Proof: Think of $$a,b$$ as cuts $$a = A|A'$$, $$b = B|B'$$. The fact that $$a < b$$ implies the set $$B\setminus A$$ is a nonempty set of rational numbers. Choose a rational $$r \in B\setminus A$$. Since $$B$$ has no largest element, there is a rational $$s$$ with $$a < r < s < b$$. Now consider the transformation $$T :t \to r + (s−r)t.$$ It sends the interval $$[0, 1]$$ to the interval $$[r, s]$$. $$\color{blue}{\text{Since }r \text{ and } {s {−} r} \text{ are rational, }T \text{ sends rationals to rationals and irrationals to irrationals.}}$$ Clearly $$[0,1]$$ contains infinitely many rationals, say $$\frac{1}{n}$$ with $$n \in \mathbb{N}$$, so $$[r, s]$$ contains infinitely many rationals. Also $$[0, 1]$$ contains infinitely many irrationals, say $$\frac{1}{n\sqrt{2}}$$ with $$n \in \mathbb{N}$$, so $$[r, s]$$ contains infinitely many irrationals. Since $$[r, s]$$ contains infinitely many rationals and infinitely many irrationals, the same is true of the larger interval $$(a, b)$$.

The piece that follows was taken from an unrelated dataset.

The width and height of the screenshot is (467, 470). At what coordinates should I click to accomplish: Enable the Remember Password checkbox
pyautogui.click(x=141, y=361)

Any feedback will be greatly appreciated.

As $$r$$ and $$s$$ are rationals, for every rational $$t$$, $$T(t)=r+(s-r)t$$ is a rational, right ?
Now if $$t$$ is irrational, $$T(t)=r+(s-r)t$$ can't be rational. Otherwise, $$t=\frac{T(t)-r}{s-r}$$ would be a rational too, which is excluded.

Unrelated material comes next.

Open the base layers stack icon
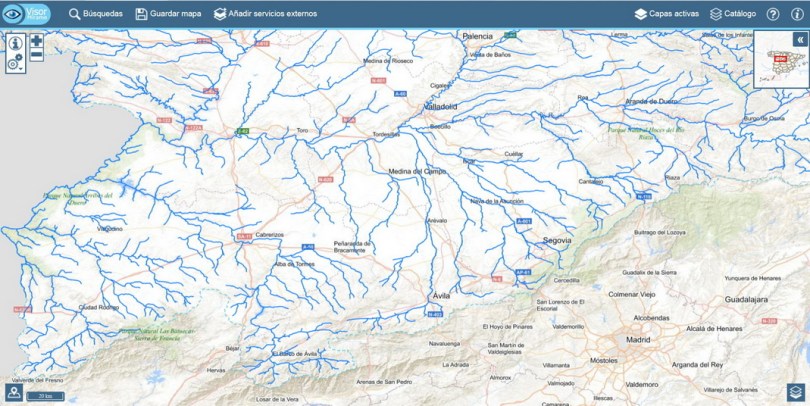This screenshot has height=406, width=810. point(796,392)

Hence, $$T$$ maps rationals to rationals, and irrationals to irrationals.
Let $$d \in \mathbb{Q}$$ and $$d>0$$.
We claim that if $$r \in \mathbb{Q}$$ and $$t \in \mathbb{Q}$$, then $$r+dt \in \mathbb{Q}$$, this is due to rational numbers are closed under multiplication and addition.
Also, $$r \in \mathbb{Q}$$ and $$t \notin \mathbb{Q}$$, then $$r+dt \notin \mathbb{Q}$$, suppose on the contrary that $$x=r+dt \in \mathbb{Q}$$, then $$t=\frac{x-r}{d} \in \mathbb{Q}$$ since rational numbers are closed under subtraction and remains a rational number upon dividing it by a rational number. However, this contradicts with the assumption that $$t \notin \mathbb{Q}$$.